ドーパミンは快楽物質ではないことが明らかに
常識とされる知識が未来永劫通用するとは限らない。日進月歩の医療の現場では、新しい情報の上書きが必要になってくる。従来、ドーパミンは快楽物質と呼ばれ、脳内で報酬刺激によって放たれ、快感をもたらすとされてきた。ところが近年、ドーパミンは報酬予測誤差に関わっていることが明らかにされている。
最新脳科学で今までの常識が変わる
『もっと!――愛と創造、支配と進歩をもたらすドーパミンの最新脳科学』(ダニエル・Z・リーバーマン、マイケル・E・ロング著、梅田智世訳、インターシフト)には、私たちの常識を覆す驚くべきことが記されている。
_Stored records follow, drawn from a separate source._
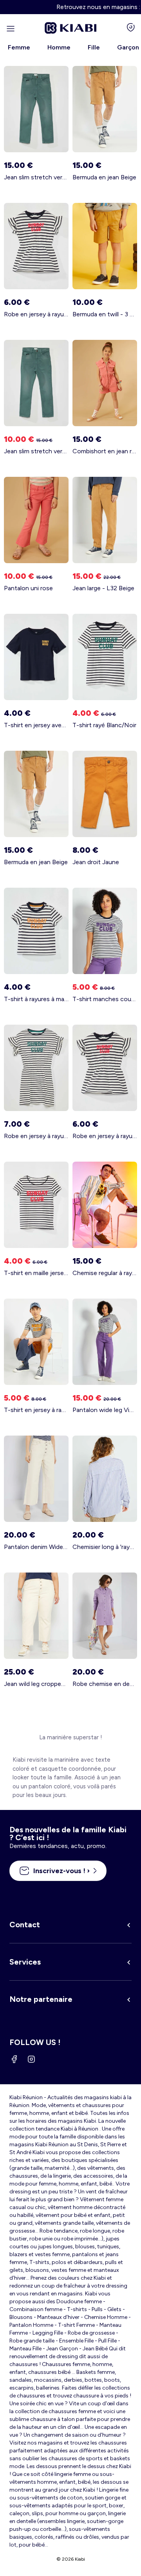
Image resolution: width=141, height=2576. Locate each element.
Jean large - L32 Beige (103, 588)
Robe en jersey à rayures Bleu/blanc (36, 314)
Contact (24, 1924)
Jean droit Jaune (95, 862)
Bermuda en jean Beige (104, 177)
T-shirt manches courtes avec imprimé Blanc (104, 999)
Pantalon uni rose (28, 588)
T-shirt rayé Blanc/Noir (104, 725)
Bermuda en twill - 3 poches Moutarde (104, 314)
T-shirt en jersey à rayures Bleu (36, 1410)
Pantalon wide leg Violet (104, 1410)
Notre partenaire (40, 1999)
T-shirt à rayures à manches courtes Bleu (36, 999)
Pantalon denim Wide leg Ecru (36, 1547)
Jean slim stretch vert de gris (36, 177)
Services (25, 1962)
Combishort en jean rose (104, 451)
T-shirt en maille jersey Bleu (36, 1273)
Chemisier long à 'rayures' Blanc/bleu (104, 1547)
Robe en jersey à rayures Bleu (36, 1136)
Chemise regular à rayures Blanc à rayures (104, 1273)
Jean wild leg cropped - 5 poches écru (36, 1684)
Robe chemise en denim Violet (104, 1684)
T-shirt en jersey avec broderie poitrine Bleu (36, 725)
『もっと!――愛と創造、支配と進歩をもたらすドーパミンの最新脳科学』
ダニエル・Z・リーバーマン、マイケル・E・ロング著、梅田智世訳、インターシフト
ドーパミンは快楽物質ではない
人類を熱愛、冒険、創造、成功などに駆り立てる力の源も、ドーパミンに他ならない。従来、ドーパミンは快楽物質と呼ばれ、脳内で報酬刺激によって放たれ、快感をもたらすとされてきた。ところが近年、ドーパミンは報酬予測誤差に関わっていることが明らかにされている。例えば、街をぶらついている時、思いがけず素敵な店を見つける、この予想外の良い出来事(報酬予測の誤差)によって、ドーパミンが分泌され、私たちはワクワクする。ここで重要なのは、「素敵な店」という結果(報酬=現実・現在・身体近傍的)ではなく、「予想外、期待と可能性」への反応(予測誤差=想像・未来・身体外的)であることだ。すなわち、ドーパミンの本質は、期待物質なのである。
統合失調症とドーパミン
著者は、ドーパミンは創造力の秘密も握っている――と述べている。統合失調症の治療薬は、ドーパミン活性を低下させる(つまり、統合失調症はドーパミン過剰の傾向がある)。統合失調症では、本来ならば無視すべき何でもないものを重要と思い込んだりすることがある。これは潜在抑制機能障害などと呼ばれ、注意を払う能力が抑制されなくなることで起こる。この障害は妄想・幻覚などを引き起こすとともに、馴染みのある世界・モデルを壊す働きもする。夢のように、全く異なるものが結びついて、新たなアイディアを生み出したりするのだ。まさに、創造と狂気は紙一重というわけだが、ドーパミンはこうした創造的な刺激に深く関わっている。また、双極性障害(躁鬱病)にもドーパミン活性が絡んでいる。
ドーパミンが人類の大移動を引き起こした
さらに、著者の指摘は、ドーパミンが人類の歴史に与えた影響にまで及んでいる。ドーパミン受容体をコードするD4遺伝子のバリアント(多様体)の一つに7Rという対立遺伝子(アレル)がある。この遺伝子を持つ人は、飽き易く、新しいものや珍しいものを追い求め、興奮し易い、短気、浪費癖といった傾向がある。人類の大移動(アフリカを出て、アジア、北米、南米へと至る)にも、この7Rが絡んでいることが明らかになっている。人類の移動経路に当たる各地の遺伝子データを調べたところ、アフリカからの移動距離が長くなるほど、7Rの保有率が高かった。このことは、変化に対応し易いドーパミン活性の高い者たちが、より遠くまで移動を続けた集団の生存・繁殖で優位に立っていたことを示している。
昔、学んだ知識がそのまま通用するとは限らない。薬剤師を始めとする医療担当者には、知識のヴァージョンのアップデイトが常に求められている。